New York, January 29, 2026, 18:32 EST — After-hours trading
Freeport-McMoRan shares climbed roughly 2.3% to $65.13 in after-hours trading Thursday, following a volatile day that saw prices swing from $63.11 to $69.47. Around 48.2 million shares traded hands, market data shows.
This shift is significant because Freeport stands as one of the largest U.S.-listed copper plays, and copper itself just smashed records. On the London Metal Exchange, the benchmark three-month copper price soared to a record $14,527.50 per metric ton before closing at $13,612.50, marking a 4% gain for the day. (Reuters)
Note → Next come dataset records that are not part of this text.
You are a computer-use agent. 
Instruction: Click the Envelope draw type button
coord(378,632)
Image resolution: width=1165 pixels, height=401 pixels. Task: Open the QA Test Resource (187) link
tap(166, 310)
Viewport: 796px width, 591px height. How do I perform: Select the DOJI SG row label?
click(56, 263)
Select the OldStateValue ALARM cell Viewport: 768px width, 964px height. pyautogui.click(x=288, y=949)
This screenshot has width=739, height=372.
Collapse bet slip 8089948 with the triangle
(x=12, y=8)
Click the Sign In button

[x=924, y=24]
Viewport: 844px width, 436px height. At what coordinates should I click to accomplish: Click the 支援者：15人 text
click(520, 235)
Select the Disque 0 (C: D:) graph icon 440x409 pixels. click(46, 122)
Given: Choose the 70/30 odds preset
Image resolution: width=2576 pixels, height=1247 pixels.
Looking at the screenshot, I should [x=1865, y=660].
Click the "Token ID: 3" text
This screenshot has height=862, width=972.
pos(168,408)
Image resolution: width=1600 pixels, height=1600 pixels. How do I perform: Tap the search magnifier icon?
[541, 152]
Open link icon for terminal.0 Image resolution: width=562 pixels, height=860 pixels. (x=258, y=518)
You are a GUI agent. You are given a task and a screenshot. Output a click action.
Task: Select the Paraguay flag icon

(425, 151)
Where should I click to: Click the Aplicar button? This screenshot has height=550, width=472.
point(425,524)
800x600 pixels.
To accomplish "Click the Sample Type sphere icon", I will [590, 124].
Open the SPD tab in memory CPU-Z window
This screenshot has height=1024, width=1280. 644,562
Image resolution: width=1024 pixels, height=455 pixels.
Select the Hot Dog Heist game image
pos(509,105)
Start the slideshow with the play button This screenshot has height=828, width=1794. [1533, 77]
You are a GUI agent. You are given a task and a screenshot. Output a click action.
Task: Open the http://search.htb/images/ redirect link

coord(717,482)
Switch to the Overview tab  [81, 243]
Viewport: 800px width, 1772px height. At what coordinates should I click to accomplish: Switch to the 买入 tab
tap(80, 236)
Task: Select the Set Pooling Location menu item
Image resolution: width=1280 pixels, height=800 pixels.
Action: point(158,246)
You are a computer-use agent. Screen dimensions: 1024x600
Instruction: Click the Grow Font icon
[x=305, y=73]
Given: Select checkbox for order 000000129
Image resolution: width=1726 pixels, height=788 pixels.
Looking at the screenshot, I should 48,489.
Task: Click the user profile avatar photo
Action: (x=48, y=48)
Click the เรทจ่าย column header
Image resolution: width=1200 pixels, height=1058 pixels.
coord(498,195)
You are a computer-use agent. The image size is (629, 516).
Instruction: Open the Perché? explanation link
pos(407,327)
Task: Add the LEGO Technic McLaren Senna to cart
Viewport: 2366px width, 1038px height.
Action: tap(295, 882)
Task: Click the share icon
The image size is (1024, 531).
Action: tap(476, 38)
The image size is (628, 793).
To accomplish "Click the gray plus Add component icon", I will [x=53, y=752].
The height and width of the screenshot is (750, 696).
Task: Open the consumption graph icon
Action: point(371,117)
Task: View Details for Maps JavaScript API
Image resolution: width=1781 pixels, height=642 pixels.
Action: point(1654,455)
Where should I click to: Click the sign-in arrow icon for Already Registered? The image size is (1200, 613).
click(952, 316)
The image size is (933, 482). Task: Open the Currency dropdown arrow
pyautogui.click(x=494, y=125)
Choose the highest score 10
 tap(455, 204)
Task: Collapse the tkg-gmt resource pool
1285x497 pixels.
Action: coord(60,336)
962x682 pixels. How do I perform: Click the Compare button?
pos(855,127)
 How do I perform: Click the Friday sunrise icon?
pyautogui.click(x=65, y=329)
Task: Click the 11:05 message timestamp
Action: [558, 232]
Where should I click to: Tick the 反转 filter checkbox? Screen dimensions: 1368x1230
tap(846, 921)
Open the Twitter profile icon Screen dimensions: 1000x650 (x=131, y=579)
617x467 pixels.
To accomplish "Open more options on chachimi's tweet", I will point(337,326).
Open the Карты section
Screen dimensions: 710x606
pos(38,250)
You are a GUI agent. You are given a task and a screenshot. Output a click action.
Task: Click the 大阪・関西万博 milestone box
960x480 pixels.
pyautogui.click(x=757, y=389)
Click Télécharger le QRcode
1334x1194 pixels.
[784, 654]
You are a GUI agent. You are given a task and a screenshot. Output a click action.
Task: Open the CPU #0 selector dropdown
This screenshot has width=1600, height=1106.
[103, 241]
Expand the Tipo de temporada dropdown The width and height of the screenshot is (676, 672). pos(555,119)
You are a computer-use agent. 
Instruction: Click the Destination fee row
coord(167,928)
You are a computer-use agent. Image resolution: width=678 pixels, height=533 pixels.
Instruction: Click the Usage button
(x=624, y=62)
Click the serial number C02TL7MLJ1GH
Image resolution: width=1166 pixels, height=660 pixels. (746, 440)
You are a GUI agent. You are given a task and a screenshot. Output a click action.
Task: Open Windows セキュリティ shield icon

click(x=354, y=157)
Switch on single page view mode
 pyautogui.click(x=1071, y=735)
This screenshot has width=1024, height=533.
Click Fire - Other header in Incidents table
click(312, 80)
The sharp leap is both the issue and the signal. Copper’s surge came from speculative buying and short-covering—traders betting against it scrambled to cover. Reuters noted increasing chatter about a potential correction, pointing to weak physical demand in China as spot prices fall below futures. (Reuters)
A separate Reuters poll saw analysts boost their 2026 average copper price forecast to $11,975 a ton, while also increasing the expected market deficit to 238,500 tons. They attributed this to mine disruptions and speculative trading. Supply problems at Indonesia’s Grasberg mine were cited as a key factor tightening the balance. (Reuters)
Some traders didn’t mince words. “It’s absolutely bonkers across the metals space, with copper leading the group in base metals,” Edward Meir, an analyst at Marex, told MarketWatch, as cited by Morningstar. (Morningstar)
Freeport entered Thursday riding a wave of momentum. Shares climbed 1.21% on Wednesday, ending at $63.63. That marked a fourth consecutive gain and pushed the stock to a new 52-week high, according to MarketWatch data. (MarketWatch)
The risk is clear: copper-related trades can reverse quickly, and the stock has already proven it can bounce sharply within the day when the metal moves. If copper’s rally fades and profit-taking kicks in, miners’ shares could surrender gains just as fast.
China, the world’s largest copper consumer, faces its next short-term challenge. The country has stretched the official Lunar New Year holiday to nine days, from Feb. 15 to 23. Officials forecast record travel over the extended Spring Festival, a move likely to squeeze liquidity and skew price signals. (Reuters)
For Freeport investors, the holiday’s significance lies less in shopping and more in its impact on trading flow — and on copper’s outlook once Chinese buyers and factories reenter the market.
Traders are eyeing if copper can stay close to record highs and if Chinese spot demand cools the warning signals. A clearer picture should emerge after Feb. 23, when China wraps up its holiday and the market gets fresh data on physical buying — a key trigger that might steer FCX’s next move.